CEVAP :Dava hasımsız açılmıştır.
Dosyaya beyan dilekçesi sunan alacaklılar davanın (talebin) reddine karar verilmesi gerektiğini savunmuşlardır.
GEREKÇE :Dava, 2004 sayılı İİK’un 7101 sayılı yasa ile değişik 285 vd. maddeleri uyarınca konkordato (geçici mühlet kararı verilmesi, akabinde kesin mühlet kararı verilmesi ve neticesinde konkordatonun tasdiki) talebi ile ilgilidir.
Davacı vekili mahkememize sunduğu 26/12/2022 tarihli dilekçe ile konkordato talebinde bulunmuştur. Dava dilekçesinin ekinde, İİK’un 286. maddesinde sayılan belgelerin eklendiği, konkordato talebiyle mahkemeye müracaat için şirket genel kurul kararı ile vekile (konkordato başvurusuna ilişkin) yetki veren vekaletnamenin bulunduğu görülmüştür.

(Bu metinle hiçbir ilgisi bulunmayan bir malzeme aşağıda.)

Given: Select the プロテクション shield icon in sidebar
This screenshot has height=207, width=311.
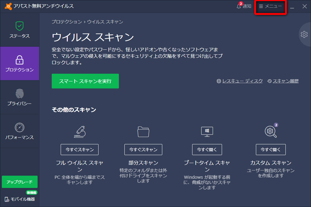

Yapılan inceleme neticesinde; davacı yararına 29/12/2022 tarihinde İİK’un 287/1 maddesi gereği geçici mühlet kararı verilmiş, borçlunun malvarlığının muhafazası içinde tüm tedbirler alınmıştır.
Davacıya verilen üç aylık geçici mühlet süresi dolmadan kesin mühlete geçilmesinin talep edilmesi karşısında, mahkememizce kesin mühlet hakkında bir karar vermek için İİK’un 289/2 maddesi uyarınca duruşma açılmış, borçlu ve geçici konkordato komiser kurulu duruşmaya çağırılmış ve beyanları alınmıştır.
Konkordato Komiserler Kurulu tarafından sunulan raporda; konkordato talebinde bulunan firmanın 03/03/2023 tarihli ara karar gereğini yerine getirip getirmeyeceği belli olmadığından, ara karar gereğinin yerine getirilmesi halinde mahkemenizce verilen ve 29/03/2023 tarihinde dolacak olan üç aylık geçici mühlet süresinin İİK m.287/IV uyarınca iki ay süreyle uzatılmasına yönelik talebin değerlendirilmesini talep etmişlerdir.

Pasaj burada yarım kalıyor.